[Task directions]:
How many lines in the entries below contain the string "upper", matching case exactly? Reply with the number alone.
-.-.-
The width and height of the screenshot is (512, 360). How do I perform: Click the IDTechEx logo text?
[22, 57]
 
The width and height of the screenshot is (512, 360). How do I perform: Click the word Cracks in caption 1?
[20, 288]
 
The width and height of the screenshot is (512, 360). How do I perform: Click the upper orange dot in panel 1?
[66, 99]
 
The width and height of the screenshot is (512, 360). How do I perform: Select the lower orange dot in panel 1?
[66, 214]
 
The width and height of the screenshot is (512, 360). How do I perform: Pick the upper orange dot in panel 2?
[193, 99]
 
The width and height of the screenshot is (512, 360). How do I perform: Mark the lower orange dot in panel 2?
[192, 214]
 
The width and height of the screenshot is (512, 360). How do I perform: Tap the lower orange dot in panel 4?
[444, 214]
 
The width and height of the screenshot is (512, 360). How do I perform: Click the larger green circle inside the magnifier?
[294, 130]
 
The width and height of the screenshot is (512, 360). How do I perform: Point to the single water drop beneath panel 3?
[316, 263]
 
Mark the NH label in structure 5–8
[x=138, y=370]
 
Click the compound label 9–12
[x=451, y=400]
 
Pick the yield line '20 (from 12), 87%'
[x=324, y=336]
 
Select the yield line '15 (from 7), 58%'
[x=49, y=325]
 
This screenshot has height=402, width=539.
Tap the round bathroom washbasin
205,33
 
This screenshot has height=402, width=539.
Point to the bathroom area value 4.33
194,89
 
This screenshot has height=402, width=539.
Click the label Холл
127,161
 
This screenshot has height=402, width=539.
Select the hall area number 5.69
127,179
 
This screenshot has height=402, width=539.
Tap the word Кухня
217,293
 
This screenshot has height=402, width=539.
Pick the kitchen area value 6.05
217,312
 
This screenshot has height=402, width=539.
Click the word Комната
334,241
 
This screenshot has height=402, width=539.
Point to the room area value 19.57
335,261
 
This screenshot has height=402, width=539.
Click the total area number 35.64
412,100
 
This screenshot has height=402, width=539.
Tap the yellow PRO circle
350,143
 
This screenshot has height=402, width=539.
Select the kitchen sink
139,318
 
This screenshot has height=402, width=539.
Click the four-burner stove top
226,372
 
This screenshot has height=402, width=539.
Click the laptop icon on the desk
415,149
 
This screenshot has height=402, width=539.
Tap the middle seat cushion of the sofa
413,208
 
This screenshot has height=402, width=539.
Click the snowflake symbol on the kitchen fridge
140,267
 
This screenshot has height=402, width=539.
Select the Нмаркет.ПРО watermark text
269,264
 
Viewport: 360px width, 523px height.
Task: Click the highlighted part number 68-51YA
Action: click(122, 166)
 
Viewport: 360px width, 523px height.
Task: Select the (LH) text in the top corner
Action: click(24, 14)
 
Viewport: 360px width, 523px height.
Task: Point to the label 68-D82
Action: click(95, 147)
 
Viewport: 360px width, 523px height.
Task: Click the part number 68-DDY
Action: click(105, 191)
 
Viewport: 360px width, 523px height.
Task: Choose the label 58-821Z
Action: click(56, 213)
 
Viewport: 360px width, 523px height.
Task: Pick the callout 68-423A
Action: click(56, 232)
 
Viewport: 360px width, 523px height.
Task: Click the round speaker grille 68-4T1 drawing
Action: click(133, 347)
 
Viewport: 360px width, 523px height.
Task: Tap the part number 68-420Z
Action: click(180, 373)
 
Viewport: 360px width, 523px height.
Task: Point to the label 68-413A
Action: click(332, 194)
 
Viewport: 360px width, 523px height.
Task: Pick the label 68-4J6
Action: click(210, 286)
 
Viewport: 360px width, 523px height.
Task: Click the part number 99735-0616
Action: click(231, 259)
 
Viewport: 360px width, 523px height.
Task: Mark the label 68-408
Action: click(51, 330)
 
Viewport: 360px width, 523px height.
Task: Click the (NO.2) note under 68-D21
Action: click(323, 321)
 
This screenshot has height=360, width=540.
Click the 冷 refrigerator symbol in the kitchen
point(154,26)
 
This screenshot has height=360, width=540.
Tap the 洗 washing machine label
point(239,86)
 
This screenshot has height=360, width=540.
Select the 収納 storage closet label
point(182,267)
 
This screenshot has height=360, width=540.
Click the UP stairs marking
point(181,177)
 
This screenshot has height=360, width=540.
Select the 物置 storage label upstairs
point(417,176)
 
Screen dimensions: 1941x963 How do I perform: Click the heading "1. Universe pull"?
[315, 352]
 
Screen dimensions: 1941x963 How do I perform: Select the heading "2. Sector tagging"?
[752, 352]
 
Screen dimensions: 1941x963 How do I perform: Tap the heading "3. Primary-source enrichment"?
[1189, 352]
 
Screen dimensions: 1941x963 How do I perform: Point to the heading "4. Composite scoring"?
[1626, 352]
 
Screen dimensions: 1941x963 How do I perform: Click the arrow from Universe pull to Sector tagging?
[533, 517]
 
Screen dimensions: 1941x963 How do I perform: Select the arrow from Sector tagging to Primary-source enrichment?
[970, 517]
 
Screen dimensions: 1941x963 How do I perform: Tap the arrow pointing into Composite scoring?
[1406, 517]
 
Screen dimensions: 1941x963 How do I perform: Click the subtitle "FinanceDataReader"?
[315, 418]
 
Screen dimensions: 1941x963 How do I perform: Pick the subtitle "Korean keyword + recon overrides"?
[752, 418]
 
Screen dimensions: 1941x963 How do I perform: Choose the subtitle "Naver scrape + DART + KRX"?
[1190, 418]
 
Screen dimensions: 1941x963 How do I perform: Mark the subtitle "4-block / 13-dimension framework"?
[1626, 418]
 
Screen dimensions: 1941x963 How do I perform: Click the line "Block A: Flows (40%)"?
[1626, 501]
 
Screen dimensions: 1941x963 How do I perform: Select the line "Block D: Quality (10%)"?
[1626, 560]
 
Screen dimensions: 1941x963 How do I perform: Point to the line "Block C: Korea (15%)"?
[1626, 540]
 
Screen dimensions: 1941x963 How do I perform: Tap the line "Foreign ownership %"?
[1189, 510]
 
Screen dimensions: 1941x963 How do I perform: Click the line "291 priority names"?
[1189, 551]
-.-.-
[Final answer]:
2